本文:
=======
第21回「転地療法」
薬物治療が発達していなかった戦前までは、病気を治療するのに転地療法がもちいられてきた。たとえば結核にかかると、空気のきれいな田舎で療養に専念した。医療技術の発達した現在からみると、自然の中にいるだけで病気がよくなるとは思えないのだが、常識的な治療法のひとつだった。科学的な治療法のない病気にはそういう方法しかなかったともいえるだがこの転地療法の意義について考えてみよう。
グアムの気候
まずは私の体験談からお話ししよう。正月休みにグアムに行こうと予定をたてた。ところが出発の三日前に子供が38度の熱をだした。中耳炎だった。耳鼻科の先生は飛行機に乗ると気圧が変わるので中耳炎が悪化する。だから旅行はだめだという。キャンセルしてもよかったのだが、医者が同行する、つまり私が行くからと旅に出た。グアムは気温が27~8度、湿気が少なく空気がきれいなので、中耳炎は現地に二日ほどいる間に治ってしまった。普通なら一週間以上かかるのに急速によくなった。偶然にも転地療法の効果を実感した。
高原彦神社の霊気
気功の勉強会で大手電気メーカーの部長と知り合った。「私は特許の仕事をしていますが、もともと電気屋なんです。電気って誰もみたことがないでしょ。それでも電灯はつく。電気屋って気とか霊気とか見えないものを信じるのに違和感がないんです」という。この人は転地療法について、つぎのような体験談を話してくれた。奥さんが病弱でときどき入院する。でも奥さんが体調をくずしたときは、入院するよりも高原彦(たかまがひこ)神社につれていくと、それだけで奥さんは元気になる。そこは霊気のいい場所で、誰が行っても霊気を感じるという。
もともと神社仏閣は地の気がよい場所(地球の内部から気がふき出している場所)に建てられていることが多い。この神社の霊気はことのほか強いという。高原彦神社は奈良県の高鴨神社の近くの山腹にあると聞いた。
夏のある日この神社を訪ねた。小さな祠だが荘厳で気が地面からあふれ出ているようだった。神社を後にして歩きながら、神社におまいりしてすがすがしい気分になったり、山歩きをして爽快な気分になるのは地の気を受けて体が活性化することなのだろうと思った。
転地療法でアトピーが劇的によくなる
アトピーの治療で有名な土佐清水病院の丹羽先生の勉強会に出席した。丹羽先生は、「都会から四国の私の病院に治療に来たアトピー患者さんを病院の職員として何人か採用したところ、特別な治療もしないのにアトピーが劇的によくなった。多分、空気や水がきれいからだろう」と述べた。丹羽先生のところには重症のアトピー患者が全国から集まる。その中でも重症なアトピー患者がよくなるのだから自然の治癒力は大したものだと思う。
=======
記録データ:
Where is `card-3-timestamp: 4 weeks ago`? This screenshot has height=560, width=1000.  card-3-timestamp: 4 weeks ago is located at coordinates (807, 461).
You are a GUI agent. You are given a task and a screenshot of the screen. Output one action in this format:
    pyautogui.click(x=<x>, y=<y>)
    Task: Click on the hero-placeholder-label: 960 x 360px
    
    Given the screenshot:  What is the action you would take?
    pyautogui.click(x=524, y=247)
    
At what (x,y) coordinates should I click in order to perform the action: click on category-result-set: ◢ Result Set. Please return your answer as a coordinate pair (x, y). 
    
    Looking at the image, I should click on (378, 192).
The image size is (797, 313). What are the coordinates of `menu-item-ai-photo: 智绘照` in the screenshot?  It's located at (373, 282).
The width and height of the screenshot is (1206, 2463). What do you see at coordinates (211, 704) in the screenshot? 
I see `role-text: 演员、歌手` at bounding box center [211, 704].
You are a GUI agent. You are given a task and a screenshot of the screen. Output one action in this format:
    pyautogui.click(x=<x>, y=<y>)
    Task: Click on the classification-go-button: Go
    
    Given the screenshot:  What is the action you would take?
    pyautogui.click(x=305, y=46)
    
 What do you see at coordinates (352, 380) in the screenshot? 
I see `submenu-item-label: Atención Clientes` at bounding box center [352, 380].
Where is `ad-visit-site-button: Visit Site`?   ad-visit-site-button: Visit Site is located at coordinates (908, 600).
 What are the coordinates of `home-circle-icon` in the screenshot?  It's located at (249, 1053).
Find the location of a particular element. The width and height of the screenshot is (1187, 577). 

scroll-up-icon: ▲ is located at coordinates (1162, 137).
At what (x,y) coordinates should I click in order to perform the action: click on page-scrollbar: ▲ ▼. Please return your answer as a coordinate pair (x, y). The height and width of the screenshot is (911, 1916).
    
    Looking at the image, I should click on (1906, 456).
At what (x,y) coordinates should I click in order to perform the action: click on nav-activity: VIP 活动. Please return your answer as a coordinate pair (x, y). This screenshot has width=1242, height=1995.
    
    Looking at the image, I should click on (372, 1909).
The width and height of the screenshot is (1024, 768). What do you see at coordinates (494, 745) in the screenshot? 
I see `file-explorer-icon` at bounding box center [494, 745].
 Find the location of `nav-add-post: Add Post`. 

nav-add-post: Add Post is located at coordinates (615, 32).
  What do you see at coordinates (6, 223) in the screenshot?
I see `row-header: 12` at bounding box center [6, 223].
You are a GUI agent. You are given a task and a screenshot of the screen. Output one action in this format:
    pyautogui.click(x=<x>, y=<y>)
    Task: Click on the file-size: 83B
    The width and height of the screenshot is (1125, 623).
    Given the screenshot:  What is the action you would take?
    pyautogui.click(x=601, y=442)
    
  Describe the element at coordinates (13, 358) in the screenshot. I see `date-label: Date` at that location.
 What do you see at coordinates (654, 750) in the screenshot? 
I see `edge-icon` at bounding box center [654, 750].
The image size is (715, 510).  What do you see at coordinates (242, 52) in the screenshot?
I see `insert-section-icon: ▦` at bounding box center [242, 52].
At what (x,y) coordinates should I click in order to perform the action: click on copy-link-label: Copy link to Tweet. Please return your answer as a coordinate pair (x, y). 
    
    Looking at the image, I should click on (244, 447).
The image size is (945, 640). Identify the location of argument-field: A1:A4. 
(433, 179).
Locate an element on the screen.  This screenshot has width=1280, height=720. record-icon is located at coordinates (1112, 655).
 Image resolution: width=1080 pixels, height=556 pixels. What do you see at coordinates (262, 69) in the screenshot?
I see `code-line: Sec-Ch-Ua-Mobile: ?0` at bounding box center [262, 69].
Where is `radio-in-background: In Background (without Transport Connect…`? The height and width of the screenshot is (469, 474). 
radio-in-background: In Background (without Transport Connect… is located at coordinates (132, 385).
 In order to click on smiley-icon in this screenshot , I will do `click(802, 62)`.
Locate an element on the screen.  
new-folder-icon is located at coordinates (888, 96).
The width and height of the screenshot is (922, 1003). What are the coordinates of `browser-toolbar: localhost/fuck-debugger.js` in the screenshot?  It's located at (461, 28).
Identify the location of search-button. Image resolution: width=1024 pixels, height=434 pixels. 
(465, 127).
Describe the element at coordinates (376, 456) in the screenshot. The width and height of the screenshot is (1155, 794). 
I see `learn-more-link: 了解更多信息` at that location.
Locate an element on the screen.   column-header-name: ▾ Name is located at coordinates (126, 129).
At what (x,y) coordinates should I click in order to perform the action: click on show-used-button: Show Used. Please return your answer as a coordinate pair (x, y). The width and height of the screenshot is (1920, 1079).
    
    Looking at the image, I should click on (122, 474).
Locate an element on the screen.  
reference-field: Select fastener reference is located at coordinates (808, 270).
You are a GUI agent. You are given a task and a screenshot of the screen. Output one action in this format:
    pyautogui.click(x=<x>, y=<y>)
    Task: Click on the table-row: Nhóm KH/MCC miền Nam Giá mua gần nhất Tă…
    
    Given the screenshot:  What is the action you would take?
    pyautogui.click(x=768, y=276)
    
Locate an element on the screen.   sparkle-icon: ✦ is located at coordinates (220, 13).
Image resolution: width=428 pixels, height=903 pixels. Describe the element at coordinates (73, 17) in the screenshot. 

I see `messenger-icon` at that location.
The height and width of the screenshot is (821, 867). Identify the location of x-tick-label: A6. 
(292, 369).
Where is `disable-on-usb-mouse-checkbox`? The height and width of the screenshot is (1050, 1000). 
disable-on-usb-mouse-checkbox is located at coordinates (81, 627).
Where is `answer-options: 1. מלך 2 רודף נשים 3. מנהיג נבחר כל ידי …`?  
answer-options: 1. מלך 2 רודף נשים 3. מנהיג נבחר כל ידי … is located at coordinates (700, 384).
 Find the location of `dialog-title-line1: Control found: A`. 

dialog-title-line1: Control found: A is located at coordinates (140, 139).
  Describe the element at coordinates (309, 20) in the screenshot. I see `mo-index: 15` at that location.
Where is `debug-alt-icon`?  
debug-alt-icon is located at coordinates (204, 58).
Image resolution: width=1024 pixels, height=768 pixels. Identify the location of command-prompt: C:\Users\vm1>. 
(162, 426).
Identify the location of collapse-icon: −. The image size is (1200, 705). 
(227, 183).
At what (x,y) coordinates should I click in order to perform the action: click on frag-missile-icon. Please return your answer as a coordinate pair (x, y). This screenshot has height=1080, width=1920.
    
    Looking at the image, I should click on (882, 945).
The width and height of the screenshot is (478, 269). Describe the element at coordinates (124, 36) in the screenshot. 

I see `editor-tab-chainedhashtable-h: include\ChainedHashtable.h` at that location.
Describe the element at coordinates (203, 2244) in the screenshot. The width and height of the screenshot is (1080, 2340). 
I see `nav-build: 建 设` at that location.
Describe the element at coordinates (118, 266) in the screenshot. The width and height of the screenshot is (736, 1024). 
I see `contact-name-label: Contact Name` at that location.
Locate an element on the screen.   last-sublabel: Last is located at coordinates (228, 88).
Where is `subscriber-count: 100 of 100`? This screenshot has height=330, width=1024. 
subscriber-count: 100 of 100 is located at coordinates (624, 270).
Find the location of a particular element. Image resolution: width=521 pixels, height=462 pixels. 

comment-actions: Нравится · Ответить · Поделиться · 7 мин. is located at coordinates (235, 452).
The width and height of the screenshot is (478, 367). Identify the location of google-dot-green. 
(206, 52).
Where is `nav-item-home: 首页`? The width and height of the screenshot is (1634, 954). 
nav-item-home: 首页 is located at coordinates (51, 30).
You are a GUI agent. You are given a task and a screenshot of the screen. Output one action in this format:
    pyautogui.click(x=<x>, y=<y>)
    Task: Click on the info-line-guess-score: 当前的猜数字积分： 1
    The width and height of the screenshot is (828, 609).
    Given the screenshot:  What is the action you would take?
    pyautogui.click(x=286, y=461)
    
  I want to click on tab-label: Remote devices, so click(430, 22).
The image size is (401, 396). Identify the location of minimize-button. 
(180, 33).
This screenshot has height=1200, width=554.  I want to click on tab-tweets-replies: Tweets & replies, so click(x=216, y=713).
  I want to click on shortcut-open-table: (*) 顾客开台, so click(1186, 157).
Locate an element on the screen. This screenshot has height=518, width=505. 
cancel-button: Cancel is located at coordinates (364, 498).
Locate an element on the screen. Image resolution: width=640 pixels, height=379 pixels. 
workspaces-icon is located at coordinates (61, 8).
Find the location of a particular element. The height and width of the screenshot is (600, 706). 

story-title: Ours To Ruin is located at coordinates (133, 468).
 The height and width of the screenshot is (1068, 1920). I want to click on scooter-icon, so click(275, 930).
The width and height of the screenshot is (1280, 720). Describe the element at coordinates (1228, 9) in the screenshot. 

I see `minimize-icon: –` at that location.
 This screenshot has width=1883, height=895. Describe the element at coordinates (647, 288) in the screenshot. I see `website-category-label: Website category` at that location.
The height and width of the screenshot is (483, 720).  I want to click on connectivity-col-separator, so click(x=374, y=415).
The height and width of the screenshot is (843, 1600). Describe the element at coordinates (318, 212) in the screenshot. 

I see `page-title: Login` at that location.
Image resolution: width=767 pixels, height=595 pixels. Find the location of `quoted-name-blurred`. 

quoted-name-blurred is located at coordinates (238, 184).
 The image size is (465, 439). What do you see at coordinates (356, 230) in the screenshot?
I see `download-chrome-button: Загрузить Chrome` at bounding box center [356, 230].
=======
課題:
1. 本文について、次の問いに答えよ。答えには問いと同じ記号を付けること。
(a) グアムの気温は何度と書かれているか。
(b) 高原彦神社はどこにあると聞いたか。
(c) 丹羽先生はどの病院の医師か。
2. 本文の内容を二文で要約せよ。
3. 本文から、「もともと神社仏閣は地の気がよ」で始まり「治癒力は大したものだと思う。」で終わる部分を抜き出せ。

解答例:
1.
(a) 27~8度
(b) 奈良県の高鴨神社の近くの山腹
(c) 土佐清水病院

2. 薬物治療が発達していなかった戦前までは、結核などの病気を治すのに、空気のきれいな土地で療養する転地療法が用いられてきた。本文では、筆者の子の中耳炎がグアムで二日ほどで治った体験、高原彦神社に連れていくと病弱な奥さんが元気になるという話、四国の病院の職員になったアトピー患者が劇的によくなった例が紹介されている。

3.
もともと神社仏閣は地の気がよい場所(地球の内部から気がふき出している場所)に建てられていることが多い。この神社の霊気はことのほか強いという。高原彦神社は奈良県の高鴨神社の近くの山腹にあると聞いた。
夏のある日この神社を訪ねた。小さな祠だが荘厳で気が地面からあふれ出ているようだった。神社を後にして歩きながら、神社におまいりしてすがすがしい気分になったり、山歩きをして爽快な気分になるのは地の気を受けて体が活性化することなのだろうと思った。
転地療法でアトピーが劇的によくなる
アトピーの治療で有名な土佐清水病院の丹羽先生の勉強会に出席した。丹羽先生は、「都会から四国の私の病院に治療に来たアトピー患者さんを病院の職員として何人か採用したところ、特別な治療もしないのにアトピーが劇的によくなった。多分、空気や水がきれいからだろう」と述べた。丹羽先生のところには重症のアトピー患者が全国から集まる。その中でも重症なアトピー患者がよくなるのだから自然の治癒力は大したものだと思う。